### [Problem statement]
Take the line that contains "Where should I" and each line after it to the end of the data below, and set them down exactly, omitting pictures.

==========

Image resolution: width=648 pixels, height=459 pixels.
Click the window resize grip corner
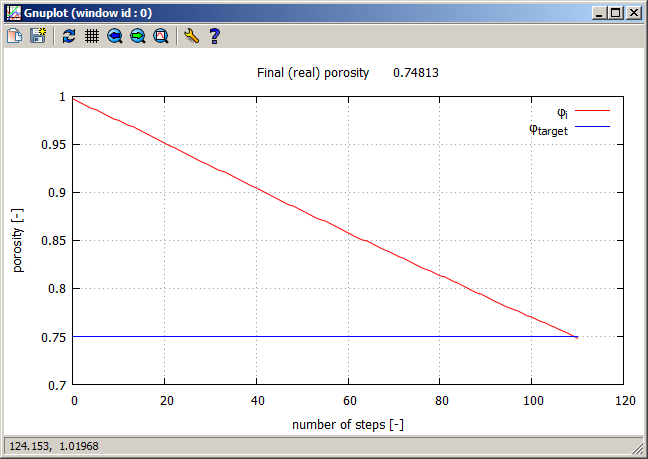coord(639,450)
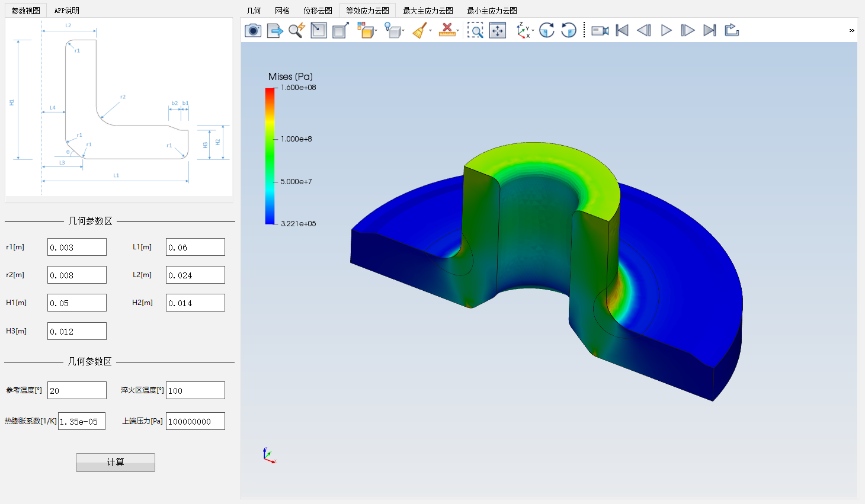Viewport: 865px width, 504px height.
Task: Expand toolbar overflow double-chevron
Action: (x=851, y=30)
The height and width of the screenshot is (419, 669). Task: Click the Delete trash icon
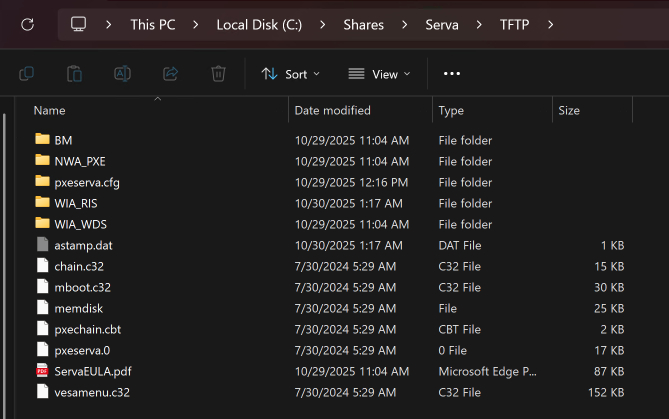pyautogui.click(x=218, y=74)
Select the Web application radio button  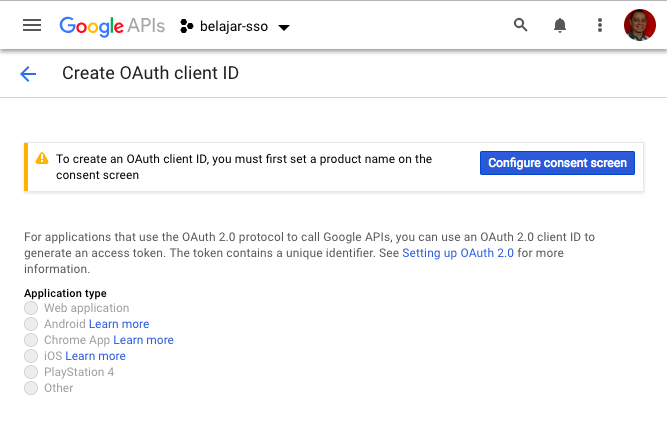point(31,308)
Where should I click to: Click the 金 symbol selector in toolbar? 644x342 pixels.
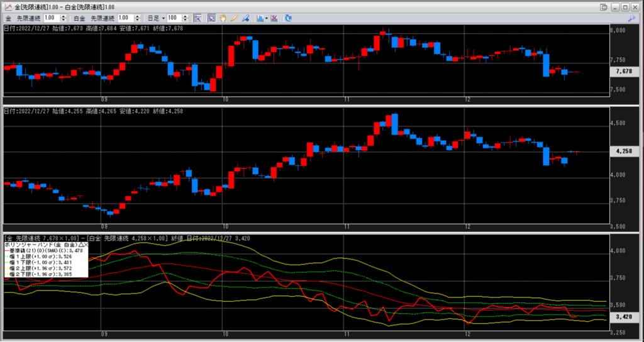(x=8, y=18)
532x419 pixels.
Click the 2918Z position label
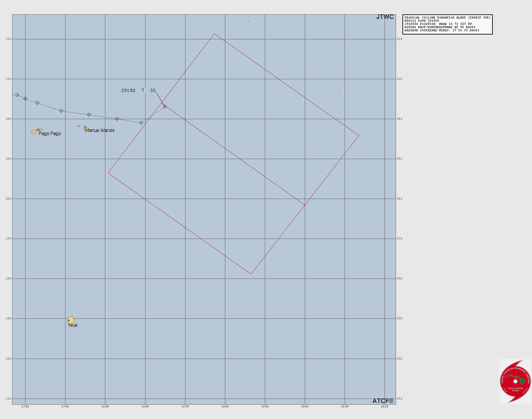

==========

### [Answer to this task]
Where should I click to: Click the 金 symbol selector in toolbar? 644x342 pixels.
(x=8, y=18)
532x419 pixels.
Click the 2918Z position label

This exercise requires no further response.